Responsável da Academia de Música Sebastião e Melo critica falta de financiamento

Escrito por em 2026-01-27

A Academia de Música Sebastião e Melo, criada na Guia, no concelho de Pombal, criticou a ausência de financiamento para novas escolas de ensino artístico especializado, pedindo a correção do que classifica como discriminatório. “Ainda bem que as escolas estão a lutar pelo aumento do valor por aluno, porque é mesmo necessário, mas existem escolas recentes que estão há dois anos com zero euros de financiamento, sem qualquer apoio, apesar de terem trabalho comprovado no terreno e procura real”, afirmou à agência Lusa Mickael Faustino, responsável pela academia.

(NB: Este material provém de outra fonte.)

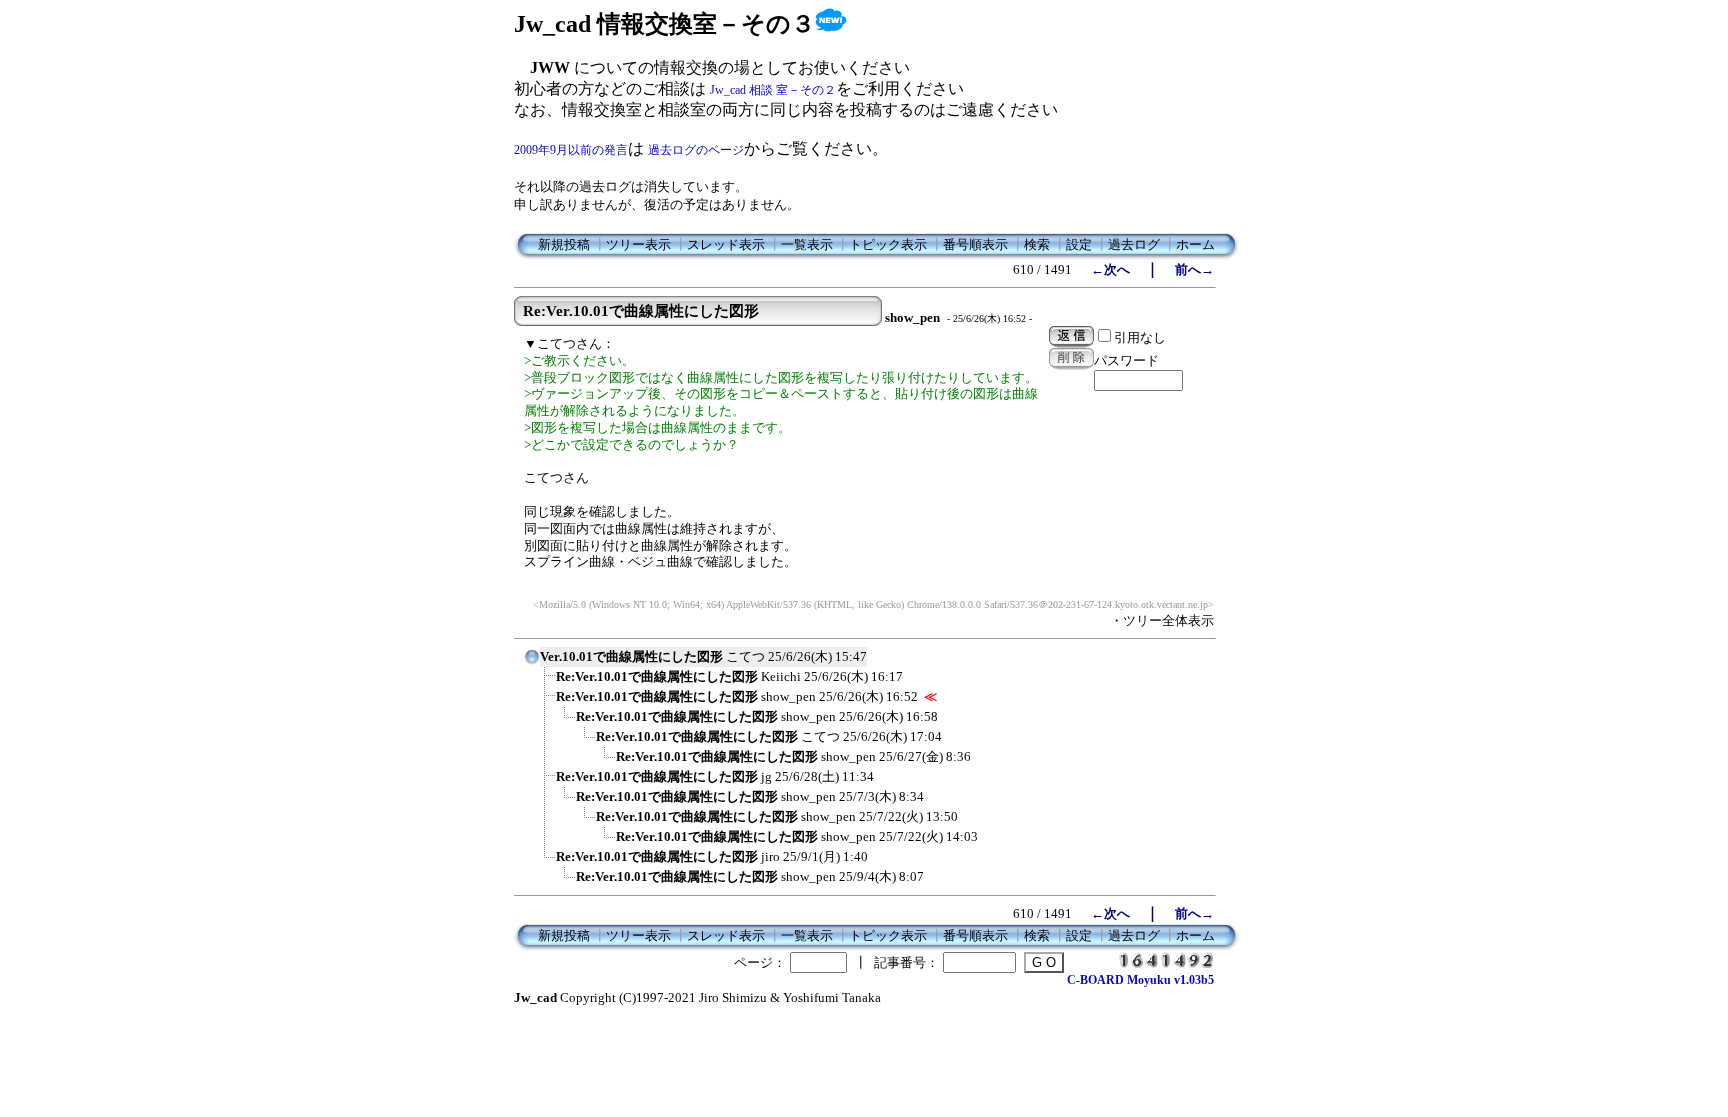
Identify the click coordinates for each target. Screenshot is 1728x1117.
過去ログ (1134, 244)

A escola, criada em fevereiro de 2024, conta actualmente com 57 alunos no ensino articulado, a que se somam outros 20 na iniciação e 50 no âmbito de um projecto financiado pelo Portugal Inovação Social. Segundo Mickael Faustino, para o concurso do contracto de patrocínio 2024-2030, a candidatura da academia pedia apoio para 60 alunos do ensino artístico especializado (articulado com ensino regular), mas foi excluída, assim como as candidaturas de outras escolas, porque uma alínea determinava que, se não tivesse sido atribuída qualquer vaga (aluno financiado), em alguma oferta, nos concursos de 2020 e 2022, o mesmo aconteceria neste concurso. Embora percebendo esta alínea, para que haja continuidade no trabalho das escolas, Mickael Faustino reiterou as críticas. “Como a escola era nova, era impossível termos financiamento [anterior]. E se essa alínea continuar, que é a grande luta, nunca teremos financiamento, ou seja, o circuito está fechado para as novas escolas para sempre”, alertou. No caso da Academia Sebastião e Melo, 32 alunos desistiram do ensino artístico e, relativamente a 28, “os pais pagam uma mensalidade muito baixa, mas que para eles é um grande esforço, que é 50 euros por mês, ou seja, 500 euros anuais”, referiu. “E depois conseguimos sobreviver com o mecenato e não dando as condições que poderíamos dar aos professores no sentido de contractos”, adiantou, sustentando que, face a esta situação, também não podem fazer outros investimentos para a academia crescer.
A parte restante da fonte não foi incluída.